EXERCISE DETAILS
For each record below, output its text exactly and skip any picture.

Collected data entries:
──────────
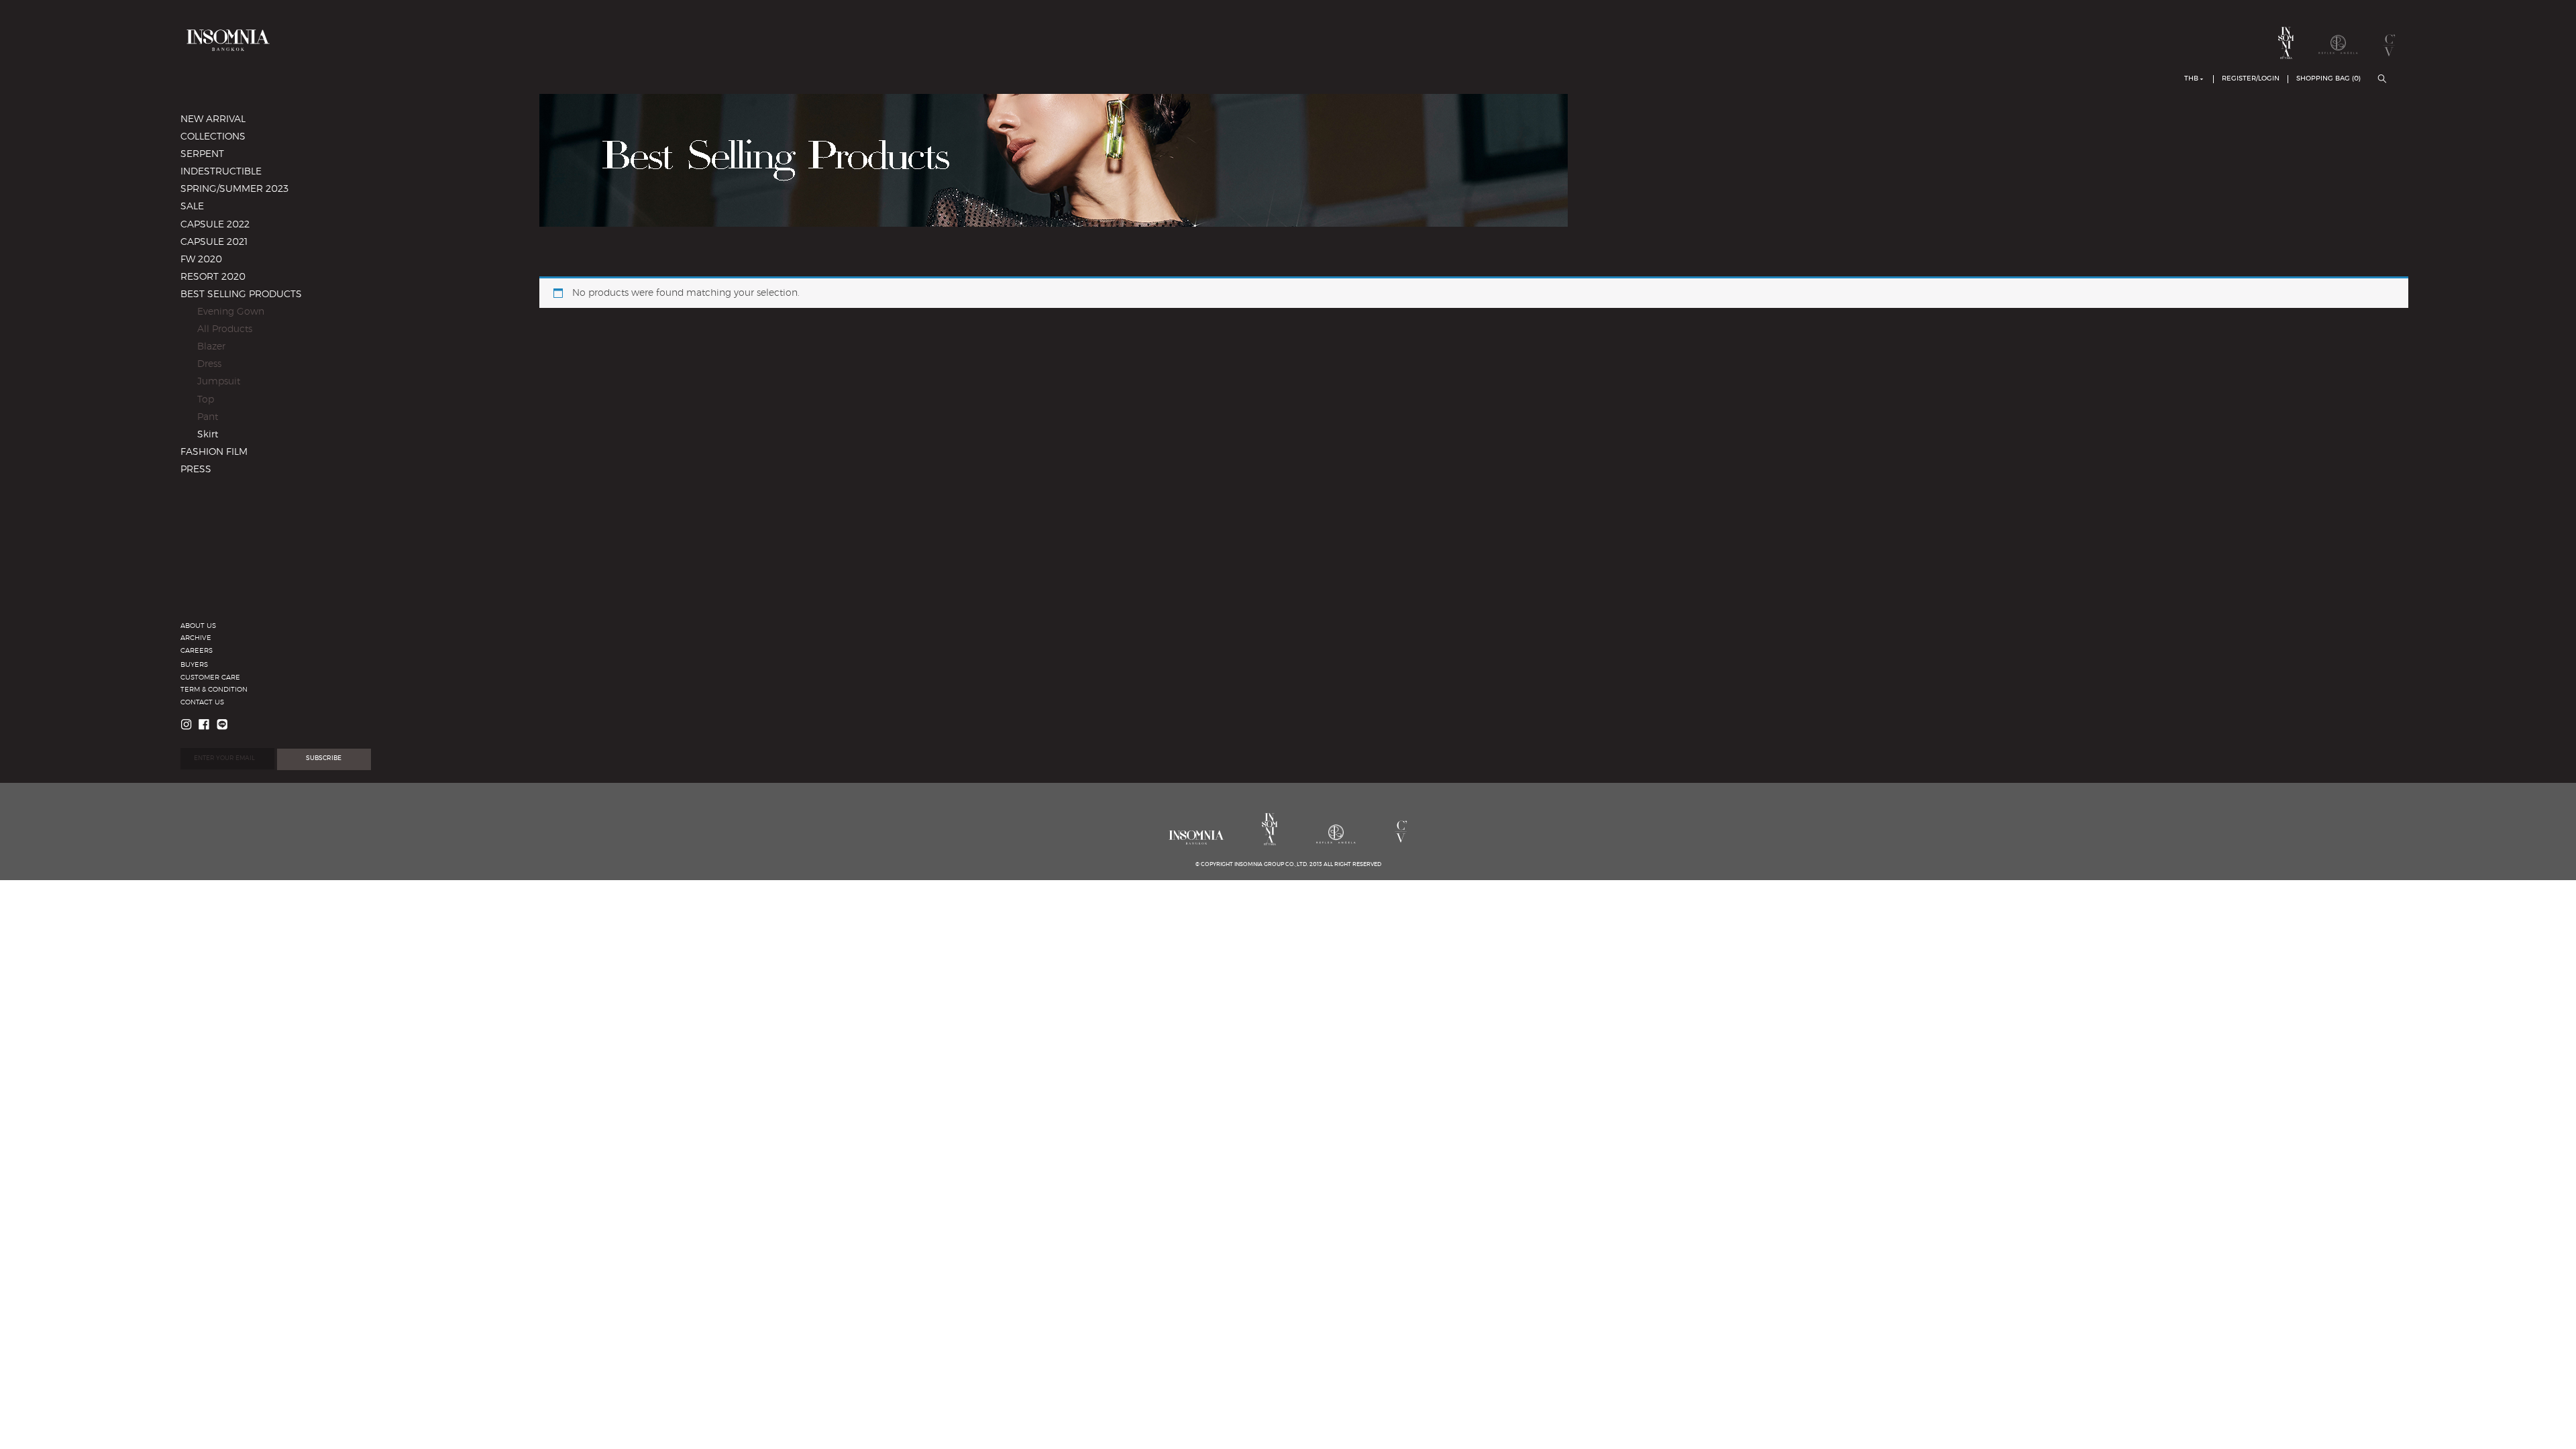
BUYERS (194, 664)
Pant (207, 417)
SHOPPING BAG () (2328, 78)
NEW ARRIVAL (213, 119)
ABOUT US (198, 626)
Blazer (211, 347)
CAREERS (196, 650)
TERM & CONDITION (214, 689)
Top (205, 400)
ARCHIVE (195, 638)
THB (2191, 78)
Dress (209, 364)
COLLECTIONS (213, 137)
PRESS (195, 469)
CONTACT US (202, 702)
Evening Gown (230, 312)
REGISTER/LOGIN (2250, 78)
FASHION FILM (214, 452)
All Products (224, 329)
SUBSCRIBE (323, 758)
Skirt (207, 434)
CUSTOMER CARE (210, 677)
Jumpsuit (218, 381)
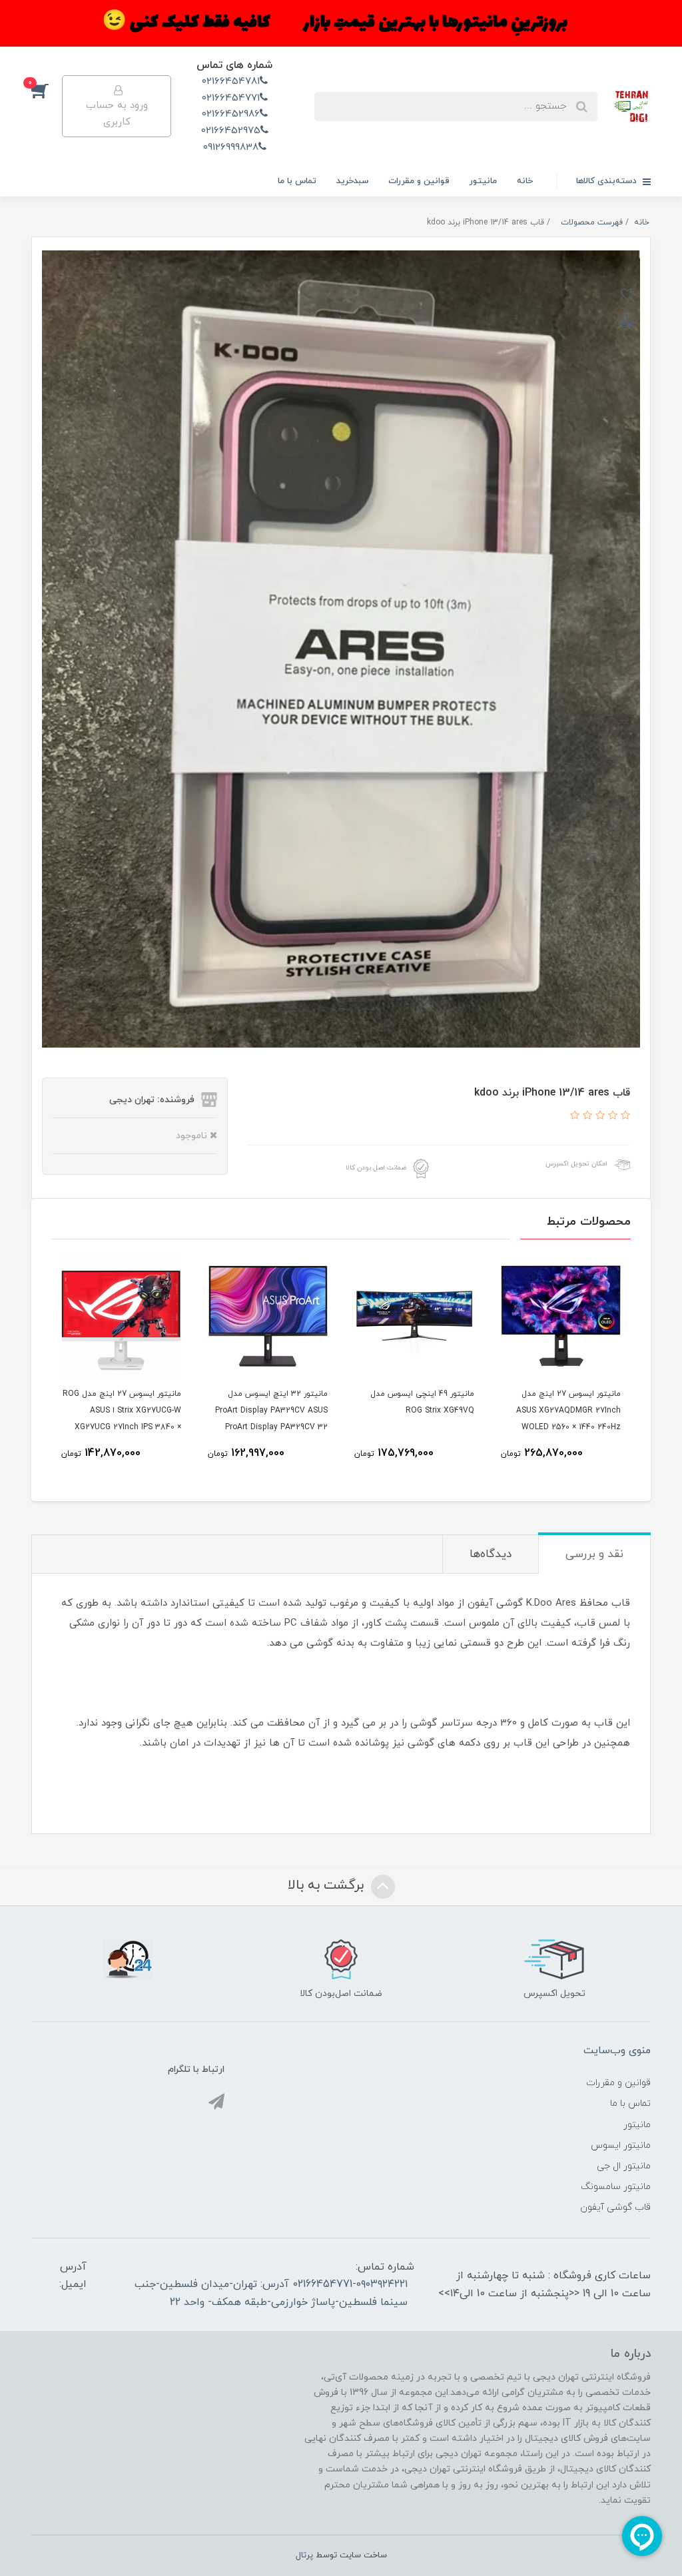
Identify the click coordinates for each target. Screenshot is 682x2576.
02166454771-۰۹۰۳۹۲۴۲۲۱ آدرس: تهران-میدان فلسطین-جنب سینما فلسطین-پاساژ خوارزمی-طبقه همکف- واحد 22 (271, 2293)
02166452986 (231, 114)
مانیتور (483, 181)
──────────
WRITTEN REPLY
BUYERS (194, 664)
Pant (207, 417)
SHOPPING BAG () (2328, 78)
NEW ARRIVAL (213, 119)
ABOUT US (198, 626)
Blazer (211, 347)
CAREERS (196, 650)
TERM & CONDITION (214, 689)
Top (205, 400)
ARCHIVE (195, 638)
THB (2191, 78)
Dress (209, 364)
COLLECTIONS (213, 137)
PRESS (195, 469)
CONTACT US (202, 702)
Evening Gown (230, 312)
REGISTER/LOGIN (2250, 78)
FASHION FILM (214, 452)
All Products (224, 329)
SUBSCRIBE (323, 758)
Skirt (207, 434)
CUSTOMER CARE (210, 677)
Jumpsuit (218, 381)
Identify the click coordinates for each target. Screenshot is 682x2576.
02166454771-۰۹۰۳۹۲۴۲۲۱ آدرس: تهران-میدان فلسطین-جنب سینما فلسطین-پاساژ خوارزمی-طبقه همکف- واحد 22 (271, 2293)
02166452986 (231, 114)
مانیتور (483, 181)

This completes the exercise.